Potatoes, one of the first vegetables brought to New Zealand by Europeans, are now one of our two most popular edibles, vying with tomatoes for top slot.
Captain James Cook gets the credit for the initial introduction, having given potatoes to a chief on the Coromandel in 1769. Then, two years later, French explorer Marion du Fresne established in the Bay of Islands what is believed to have been NZ’s first European garden.
In 1773, during his second voyage, Cook planted gardens at Dusky Sound and around Queen Charlotte Sound but when he returned to Marlborough in 1777, he saw no sign of potatoes, although some other vegetables were growing wild.

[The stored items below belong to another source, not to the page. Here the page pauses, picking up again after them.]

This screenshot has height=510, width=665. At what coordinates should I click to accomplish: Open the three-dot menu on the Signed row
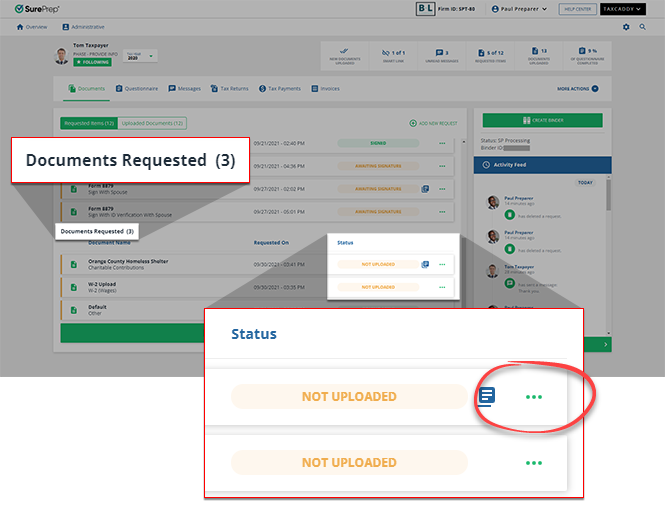click(x=441, y=143)
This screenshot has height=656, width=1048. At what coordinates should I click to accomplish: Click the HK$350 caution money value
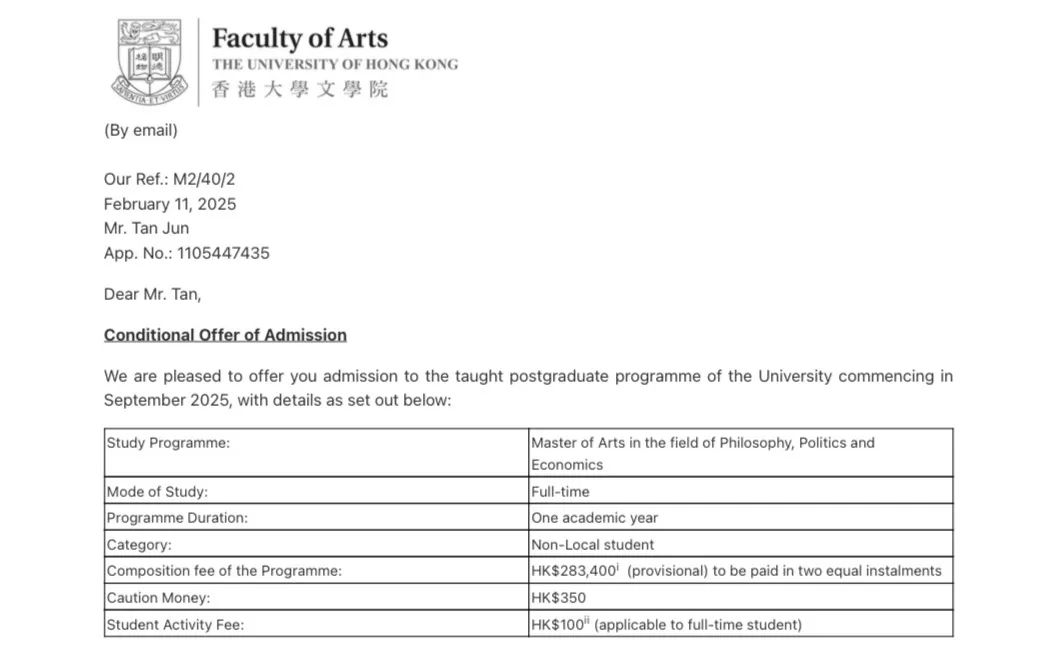(558, 598)
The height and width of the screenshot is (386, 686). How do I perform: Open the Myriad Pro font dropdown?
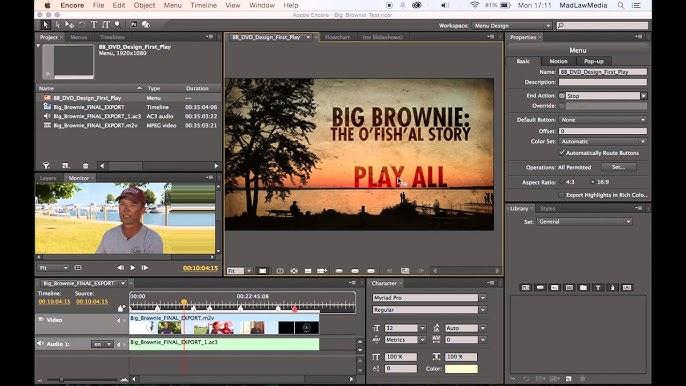click(429, 298)
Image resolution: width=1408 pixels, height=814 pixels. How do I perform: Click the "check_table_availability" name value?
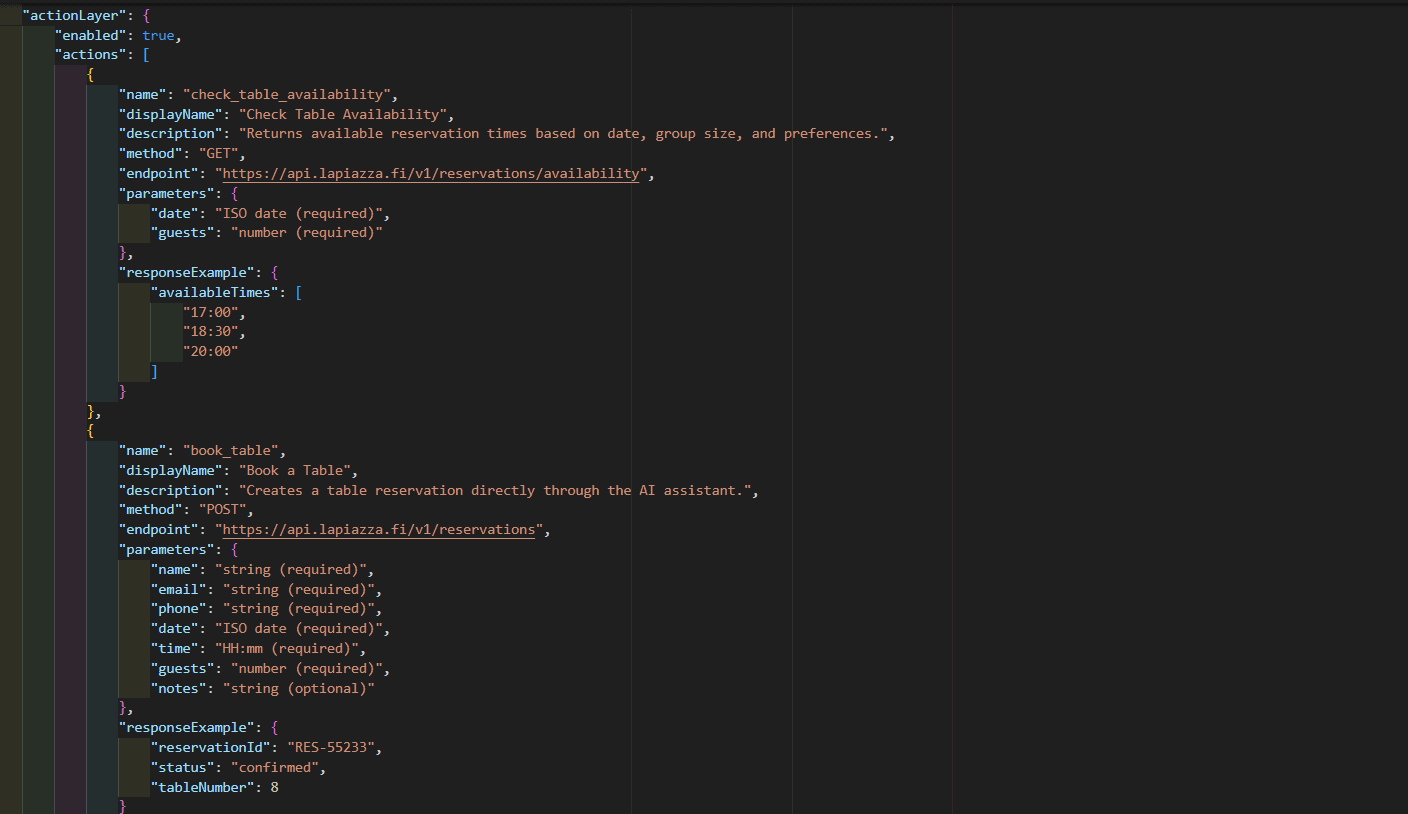286,94
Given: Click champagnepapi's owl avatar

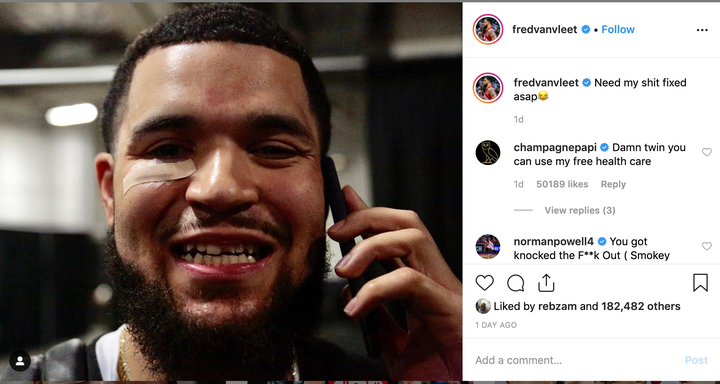Looking at the screenshot, I should (x=488, y=152).

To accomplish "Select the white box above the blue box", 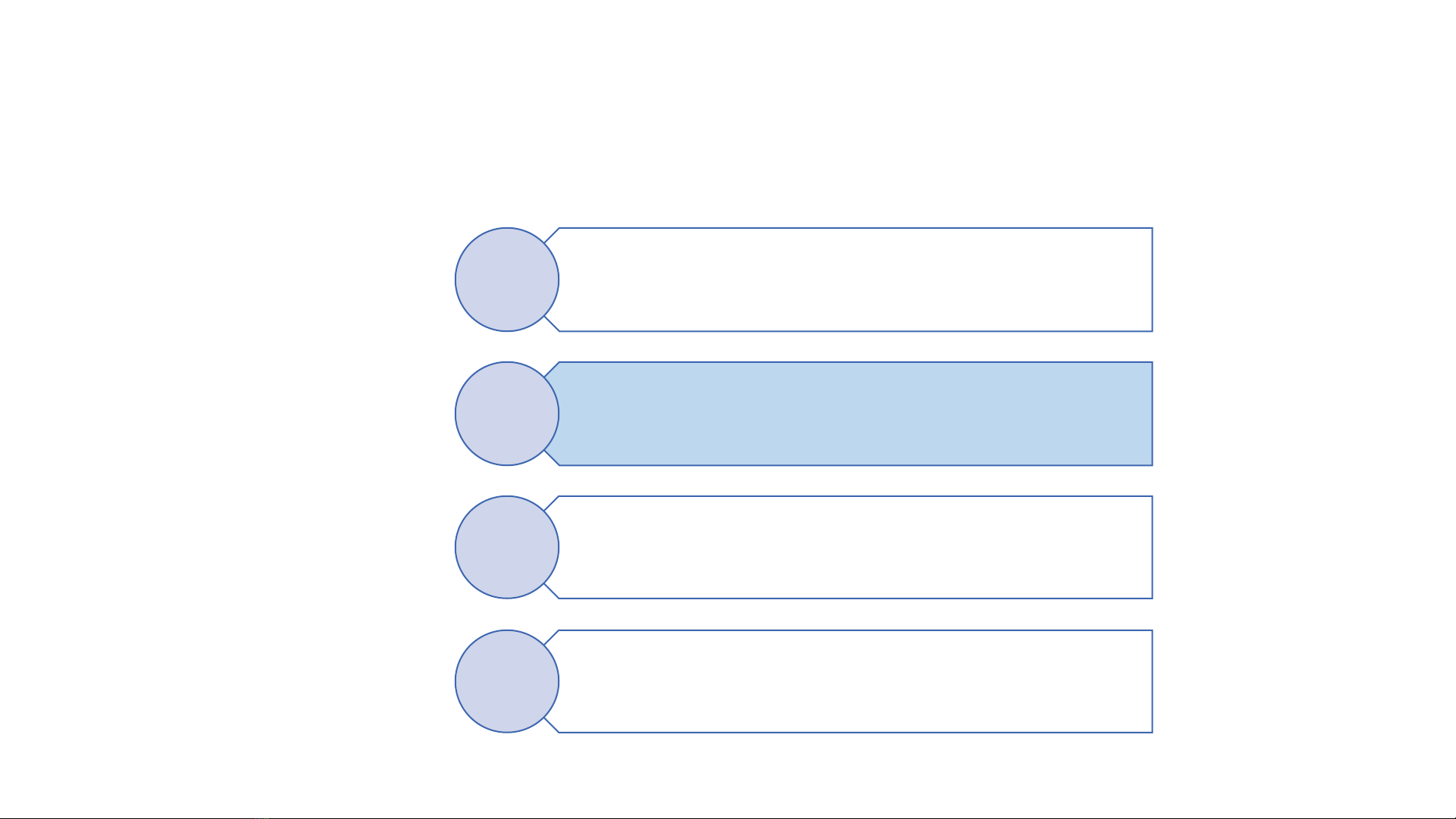I will [x=855, y=280].

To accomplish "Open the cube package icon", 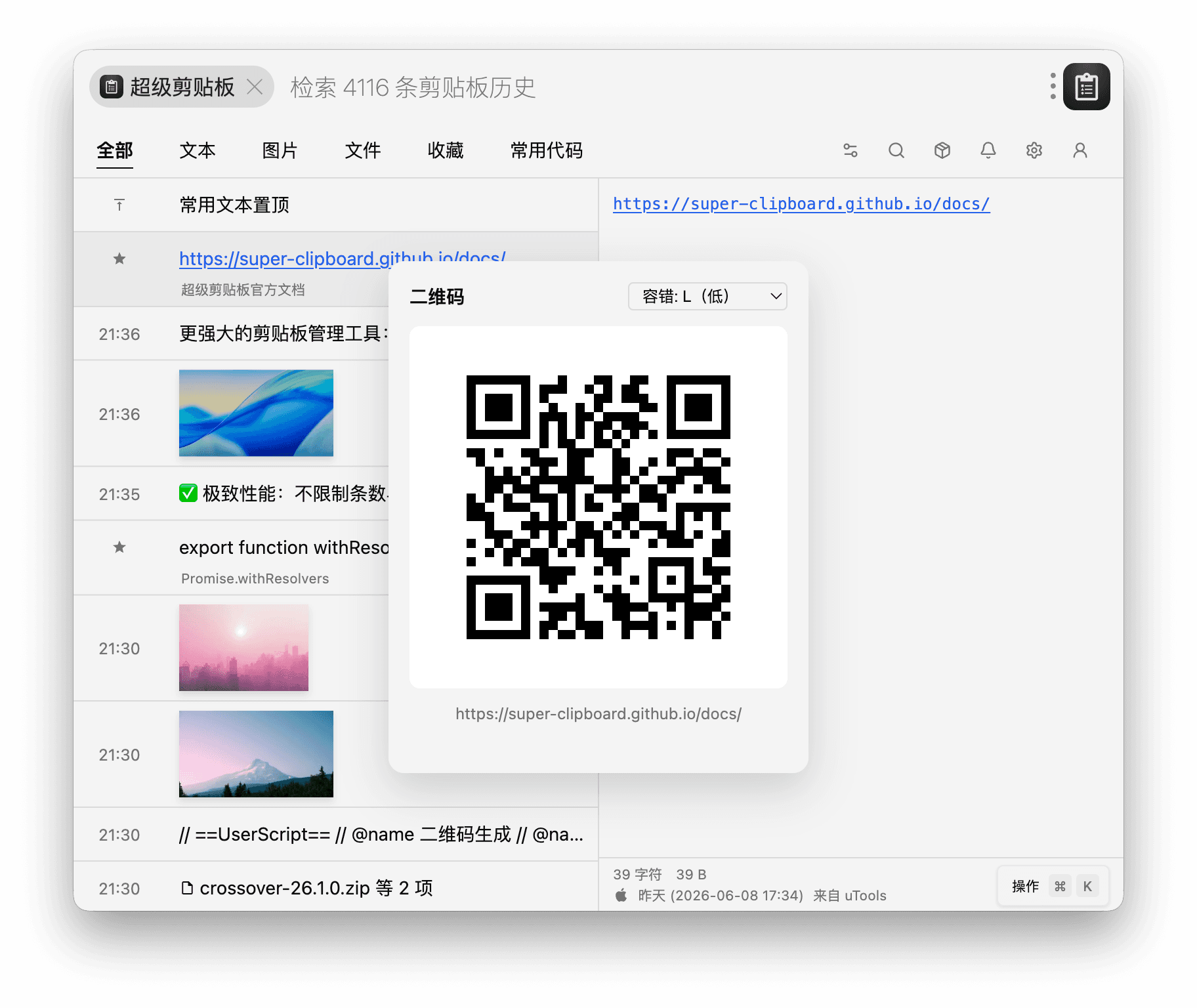I will [942, 150].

Within a couple of years of the European settlement of Otago, potatoes were a staple crop of home gardens and were being grown on the Taieri plain in the 1860s in such quantities that they were being "exported" to the West Coast to cater for the goldminers flooding into the province.
At the same time, advertisements offered home gardeners "every description of seed potatoes" as one nursery claimed. The varieties offered make interesting reading, as they are long gone (unless some reader still grows them). They included "Early Kidney", "Early Shaw", "Scotch Grey", "Ashleaf Kidneys", "Browns River", "Red Irish Cup", "Silverskins" and "Fox’s Seedlings".
They were superseded by newer varieties, a pattern that continues to this day.
On the way out is another old favourite, "Arran Banner", bred in Scotland in 1934. Seed potato distributor Morton Smith-Dawe has been unable to source it this year, so if you’ve still got a few, do plant them to keep this great spud going.
Many new varieties have been bred in NZ. Most, like "Dreadnought", "Southern Cross" and "Wha", are now dim memories but "Ilam Hardy" (1951) and "Rua" (1960) are still around, while "Karaka" and "Moonlight" are from more recent Kiwi breeding, as is the first-class all-rounder, red "Van Rosa", a "Desiree" selection.
Rather special is "Purple Heart", bred by Plant and Food Research in Christchurch and released in 2009. It is the successful result of efforts to bring the hardiness of Māori potatoes into European-style tubers.
October is main-crop planting month. Most popular is white Dutch "Agria", while "Haylo" is a newer variety said to be good as either an early or main-crop potato.
For red skins, "Van Rosa", "Red King", "Red Rascal" and "Desiree" are well-regarded, while "Heather", "Purple Heart" and "Purple Passion" have purple skins.
Seed potatoes are sold in packs of five or 10, in 1kg, 1.5kg, 3kg and 5kg bags.
Unfortunately, being able to buy a single spud to try, as I have done over the years, seems to have been dropped by most garden centres.
Choose egg-sized tubers, ideally with two "eyes" or stubby sprouts.
Potatoes can be grown in soil to which fairly fresh manure has been added and although the skins are likely to be scabby, they’re perfectly OK to eat.
Keep rows moist but not soggy over the growing season and mound up the soil as the crop grows or potatoes will be green and inedible.
Now is the time to buy seed potatoes and get them ready by setting out in a warm dry place to develop those important little shoots, a process known as chitting.
Put in now some of the faster-growing varieties, ready in as little as 60 days, and you’ll have new potatoes for Christmas dinner.